(What you need to do)
[a] In the dynamic table tuning guide, list every documentation page title that readers are directed to with "see".
[b] Answer these questions from the dynamic table tuning guide:
(i) Which edition is required for multi-cluster warehouses?
(ii) Which TARGET_LAG value is recommended for intermediate tables that don't need independent freshness guarantees?
(iii) What can happen to incremental refresh when matching keys span many micro-partitions?
[c] Reproduce the dynamic table tuning guide word for word, starting at "Change target lag¶" and ending at "Micro-partitions & Data Clustering.".

(Selected extract)

##############################

Saturated parallelism: Beyond a certain point, additional parallelism provides diminishing returns. Doubling warehouse size might double cost without halving runtime. To check how your refresh uses parallelism, review the query profile.

To resize a warehouse, see Increasing warehouse size.

For cost considerations, see Virtual warehouse credit usage and Working with warehouses.

Handle concurrent refreshes with multi-cluster warehouses¶

If multiple dynamic tables share a warehouse and refreshes frequently queue, consider using a multi-cluster warehouse. Multi-cluster warehouses automatically add clusters when queries queue and remove them when demand drops. This improves refresh latency during peak periods without paying for unused capacity during quiet periods.

For guidance on identifying and reducing queues, see Reducing queues.

Multi-cluster warehouses require Enterprise Edition or higher. For cost considerations, see Setting the scaling policy for a multi-cluster warehouse.

Identify the right target lag¶

Target lag controls how often your dynamic table refreshes. Shorter target lag means fresher data but more frequent refreshes and higher compute cost. For more information about how target lag works, see Understanding dynamic table target lag.

Use the following recommendations to optimize target lag for your workload:

Use DOWNSTREAM for intermediate tables that don’t need independent freshness guarantees. These tables refresh only when downstream tables need them.
Check the refresh history to find the right lag: Use DYNAMIC_TABLE_REFRESH_HISTORY or Snowsight to analyze refresh durations and skipped refreshes. Set the target lag slightly higher than your typical refresh duration.

Change target lag¶

ALTER DYNAMIC TABLE my_dynamic_table SET TARGET_LAG = '1 hour';

To set a dynamic table to refresh based on downstream demand:

ALTER DYNAMIC TABLE my_dynamic_table SET TARGET_LAG = DOWNSTREAM;

Improve data locality¶

Locality describes how closely Snowflake stores rows that share the same key values. When rows with matching keys span fewer micro-partitions (good locality), incremental refreshes scan less data. When matching keys span many micro-partitions (poor locality), incremental refresh can take longer than full refresh.

For more information about how Snowflake stores data, see Micro-partitions & Data Clustering.

Cluster source tables¶

The most effective way to improve locality is to cluster your source tables by the keys used in your dynamic table query (JOIN, GROUP BY, or PARTITION BY keys):

ALTER TABLE my_source_table CLUSTER BY (join_key_column);

When you join on multiple columns and can’t cluster by all of them:

Prioritize clustering larger tables by the most selective keys.

##############################

(Exercise data)
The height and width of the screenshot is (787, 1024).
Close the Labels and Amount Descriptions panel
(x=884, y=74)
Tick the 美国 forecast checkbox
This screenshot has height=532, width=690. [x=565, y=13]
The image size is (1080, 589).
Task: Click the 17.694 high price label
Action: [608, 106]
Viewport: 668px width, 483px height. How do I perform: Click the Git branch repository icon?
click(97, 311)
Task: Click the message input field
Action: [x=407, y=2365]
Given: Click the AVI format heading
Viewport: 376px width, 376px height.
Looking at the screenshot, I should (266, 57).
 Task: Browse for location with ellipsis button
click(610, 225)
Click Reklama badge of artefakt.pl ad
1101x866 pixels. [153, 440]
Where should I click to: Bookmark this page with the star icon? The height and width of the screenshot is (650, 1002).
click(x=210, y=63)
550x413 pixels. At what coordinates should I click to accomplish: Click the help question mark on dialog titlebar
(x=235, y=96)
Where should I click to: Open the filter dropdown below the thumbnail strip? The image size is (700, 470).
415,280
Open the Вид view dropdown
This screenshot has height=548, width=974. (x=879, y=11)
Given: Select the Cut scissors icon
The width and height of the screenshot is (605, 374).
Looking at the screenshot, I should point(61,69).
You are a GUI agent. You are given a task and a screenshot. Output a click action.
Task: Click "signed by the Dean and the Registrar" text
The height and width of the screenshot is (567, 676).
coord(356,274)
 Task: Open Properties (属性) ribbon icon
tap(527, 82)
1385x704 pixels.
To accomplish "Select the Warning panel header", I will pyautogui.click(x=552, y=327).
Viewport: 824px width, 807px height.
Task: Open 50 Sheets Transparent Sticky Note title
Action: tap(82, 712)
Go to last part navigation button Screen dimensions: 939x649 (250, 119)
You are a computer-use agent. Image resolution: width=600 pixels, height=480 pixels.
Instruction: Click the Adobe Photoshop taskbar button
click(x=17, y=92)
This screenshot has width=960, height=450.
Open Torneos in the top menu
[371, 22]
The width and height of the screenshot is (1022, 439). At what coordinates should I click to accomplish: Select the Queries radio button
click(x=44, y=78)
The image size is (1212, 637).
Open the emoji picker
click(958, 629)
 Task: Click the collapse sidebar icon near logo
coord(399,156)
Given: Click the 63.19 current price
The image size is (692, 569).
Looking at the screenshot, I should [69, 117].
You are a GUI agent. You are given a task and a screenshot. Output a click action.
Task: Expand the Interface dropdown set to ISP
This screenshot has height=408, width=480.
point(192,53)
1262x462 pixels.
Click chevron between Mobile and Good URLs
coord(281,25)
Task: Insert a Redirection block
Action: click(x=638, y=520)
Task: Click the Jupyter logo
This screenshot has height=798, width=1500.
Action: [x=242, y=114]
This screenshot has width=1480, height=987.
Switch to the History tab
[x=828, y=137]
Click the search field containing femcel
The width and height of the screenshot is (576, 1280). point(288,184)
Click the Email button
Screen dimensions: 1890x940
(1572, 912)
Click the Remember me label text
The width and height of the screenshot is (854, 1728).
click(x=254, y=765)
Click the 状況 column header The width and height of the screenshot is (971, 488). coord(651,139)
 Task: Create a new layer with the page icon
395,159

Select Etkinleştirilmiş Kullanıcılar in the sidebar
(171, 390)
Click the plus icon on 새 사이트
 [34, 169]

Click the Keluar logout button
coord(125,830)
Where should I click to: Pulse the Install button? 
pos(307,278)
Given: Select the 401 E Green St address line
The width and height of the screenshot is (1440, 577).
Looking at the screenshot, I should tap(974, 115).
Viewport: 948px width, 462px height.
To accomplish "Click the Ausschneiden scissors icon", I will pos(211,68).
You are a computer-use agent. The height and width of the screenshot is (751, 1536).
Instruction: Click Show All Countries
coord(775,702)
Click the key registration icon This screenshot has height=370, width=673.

##############################

(Exercise solutions)
[a]
Increasing warehouse size
Virtual warehouse credit usage
Working with warehouses
Reducing queues
Setting the scaling policy for a multi-cluster warehouse
Understanding dynamic table target lag
Micro-partitions & Data Clustering

[b]
(i) Enterprise Edition or higher.
(ii) DOWNSTREAM.
(iii) It can take longer than a full refresh.

[c]
Change target lag¶

ALTER DYNAMIC TABLE my_dynamic_table SET TARGET_LAG = '1 hour';

To set a dynamic table to refresh based on downstream demand:

ALTER DYNAMIC TABLE my_dynamic_table SET TARGET_LAG = DOWNSTREAM;

Improve data locality¶

Locality describes how closely Snowflake stores rows that share the same key values. When rows with matching keys span fewer micro-partitions (good locality), incremental refreshes scan less data. When matching keys span many micro-partitions (poor locality), incremental refresh can take longer than full refresh.

For more information about how Snowflake stores data, see Micro-partitions & Data Clustering.